Anne Nivat n'est pas historienne et ne prétend pas l'être. Son livre ne retrace pas l'histoire du Birobidjan, cette république juive de 36 000 km² créée par Staline et Kalinine en 1934 à 8 000 km de Moscou aux confins de l'Extrême-Orient soviétique. Il s'agit plutôt d'un récit de voyage qui emprunte bien des détours avant de parvenir à son but.
Pour nous parler du Birobidjan, Anne Nivat commence à nous entraîner en Israël à la rencontre de la diaspora russe venue du Birobidjan. Arrivés en Israël en masse au début des années 90 lors de « l'alyah du saucisson », dès que le rideau de fer s'est entrouvert, ces immigrés reproduisent la quête de leurs parents convaincus par la propagande soviétique des années 30. Ils connaissent les mêmes difficultés à s'intégrer à un monde différent du leur, dont ils ne parlent pas la langue et partagent à peine la religion. Certains font demi-tour et rentrent en Russie après quelques années.
Deuxième étape, la Chine frontalière du Birobidjan qui avait déjà accueilli une importante communauté juive après la révolution soviétique. Harbin, la capitale du Heilongjiang, la province la plus septentrionale de la Mandchourie, porte encore les traces architecturales de cette présence. de part et d'autre du fleuve Amour, deux géants se font face qui ne s'aiment guère mais sont obligés de cohabiter. L'équilibre des forces joue en faveur de la Chine qui importe de Sibérie du bois et du pétrole en échange de ses produits de consommation courante. C'est au terme d'un long périple que Anne Nivat parvient au Birobidjan. Ce bout du monde n'a rien d'exceptionnel. Il ressemble à toutes les provinces russes, désespérantes de médiocrité. Sa seule originalité est sa judaïté auto-proclamée dont les potentats locaux entendent faire un produit d'appel. Mais ce label est purement factice. La population juive, qui atteignit au maximum 30 000 individus à la fin des années 40 n'en compte plus guère que 10 000 et ne représente aujourd'hui que 2 à 3 % des habitants de la région autonome. le yiddish est certes enseigné à l'université ; mais les élèves ne sont pas juifs. le rabbin missionné par Tel Aviv a bien du mal à évangéliser une population de « juifs sur le papier » (p. 306) qui miment des pratiques culturelles vidées de leur substrat religieux.

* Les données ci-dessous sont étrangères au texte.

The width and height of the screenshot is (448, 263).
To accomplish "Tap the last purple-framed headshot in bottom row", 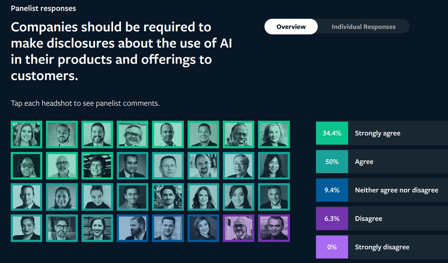I will 274,228.
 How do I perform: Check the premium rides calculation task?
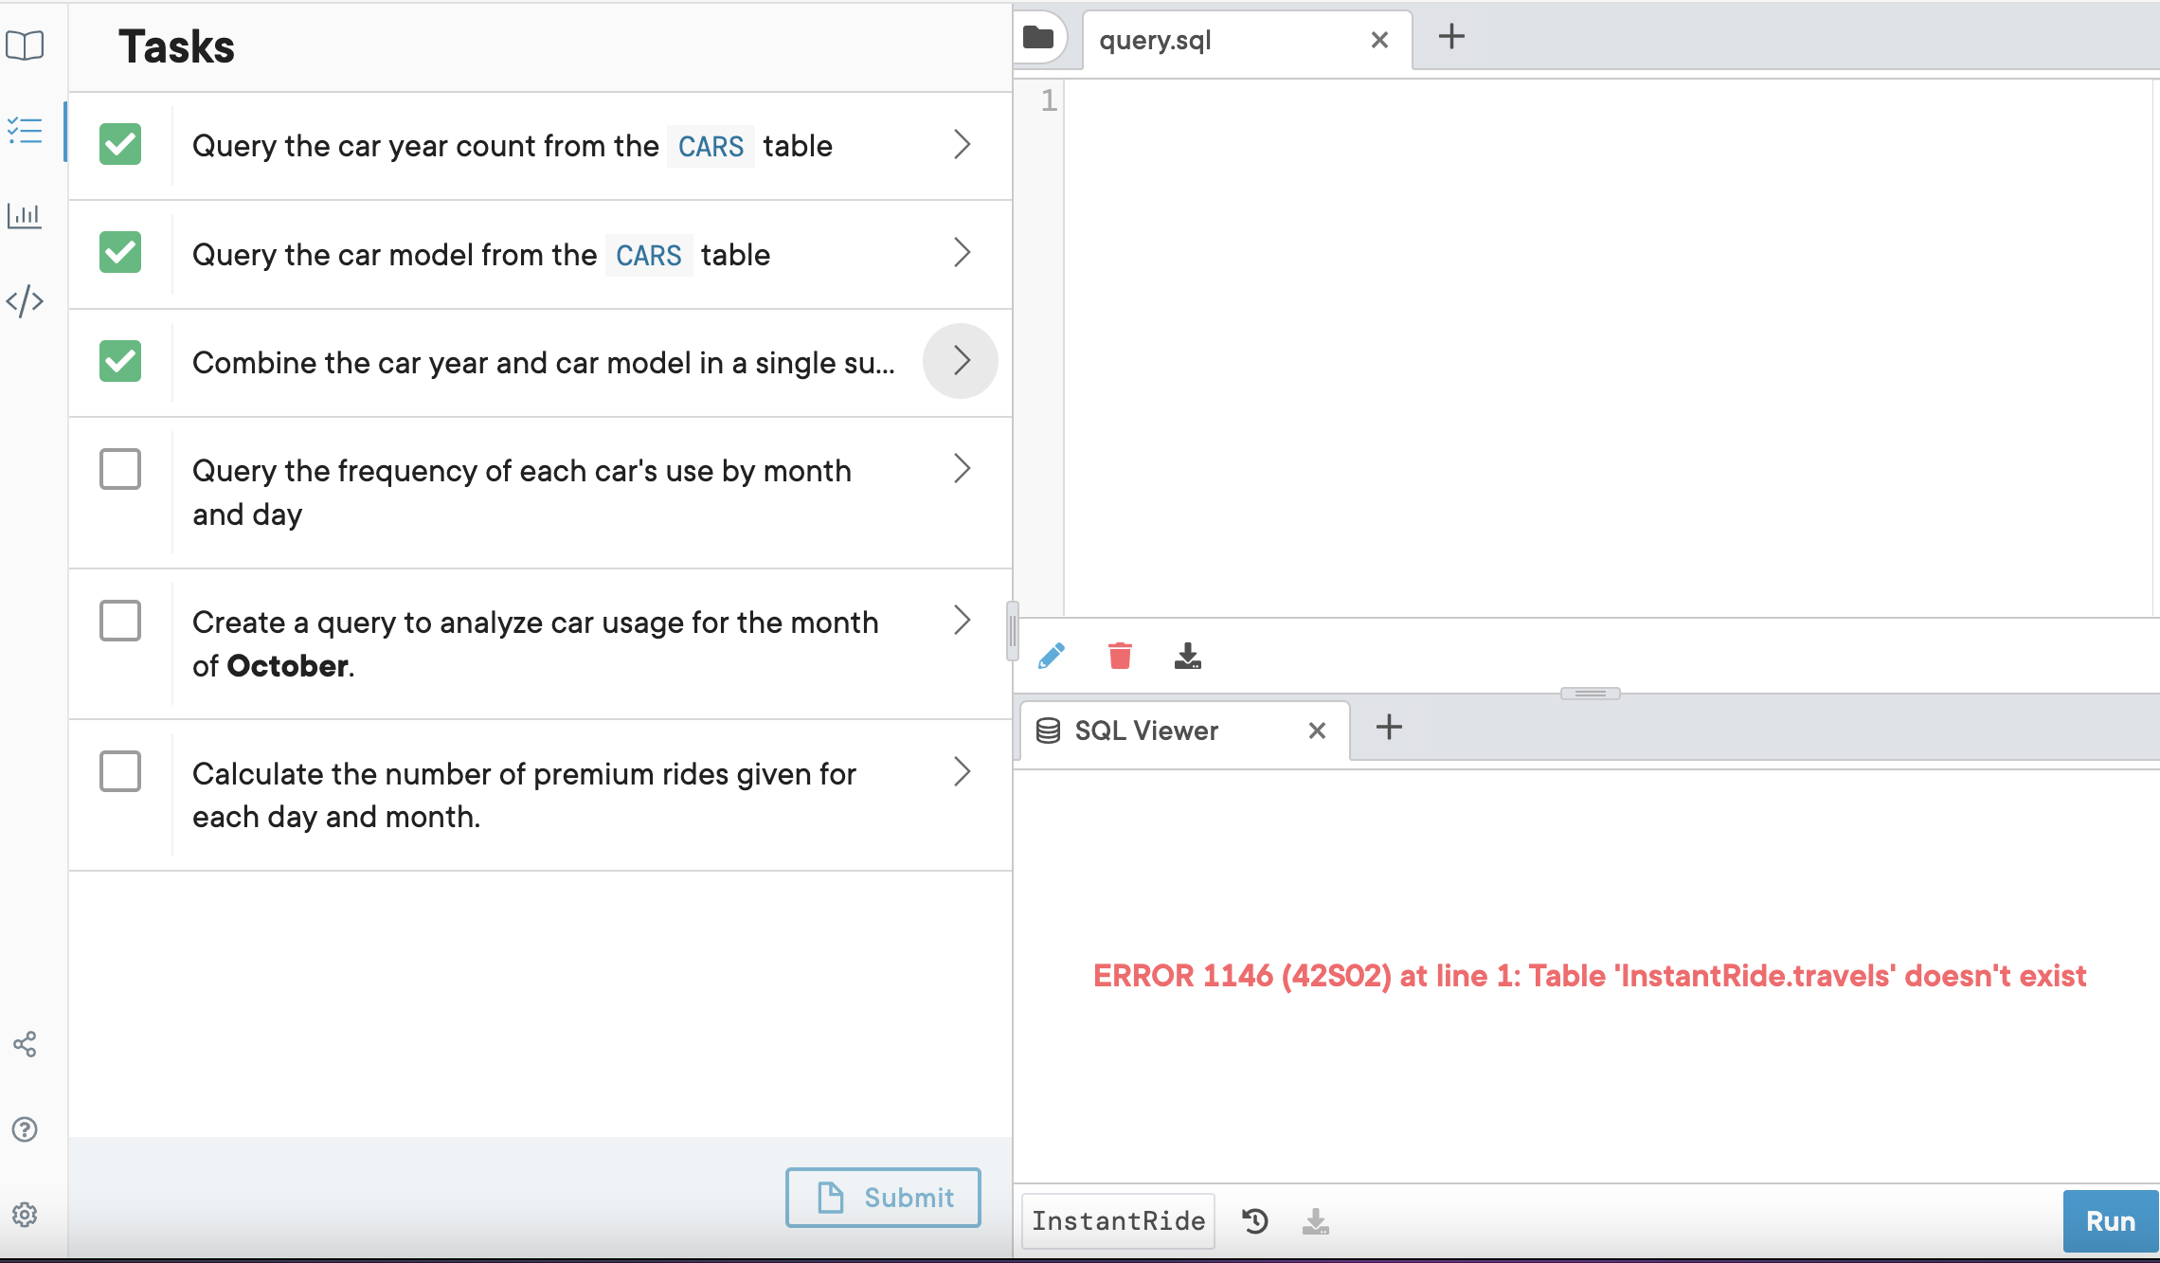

Le projet stalinien s'avère être « un conte de fées mort-né » (p. 338). Il a fait long feu, même si les habitants du Birobidjan vivent dans sa nostalgie. le Birobidjan - comme l'Ouganda - n'a jamais fait rêver les Juifs comme le constatait amèrement Alexandre Soljénistyne dans l'étude qu'il a consacrée aux Juifs de Russie. Il n'existe qu'une seule terre promise : Eretz Israel où se reconstitue en 1948 un Etat juif dont la création sonnera le glas de la construction identitaire du Birobidjan, déjà mise à mal par les purges staliniennes de 1936-1938 avant celles provoquées par le soi-disant complot des « blouses blanches ».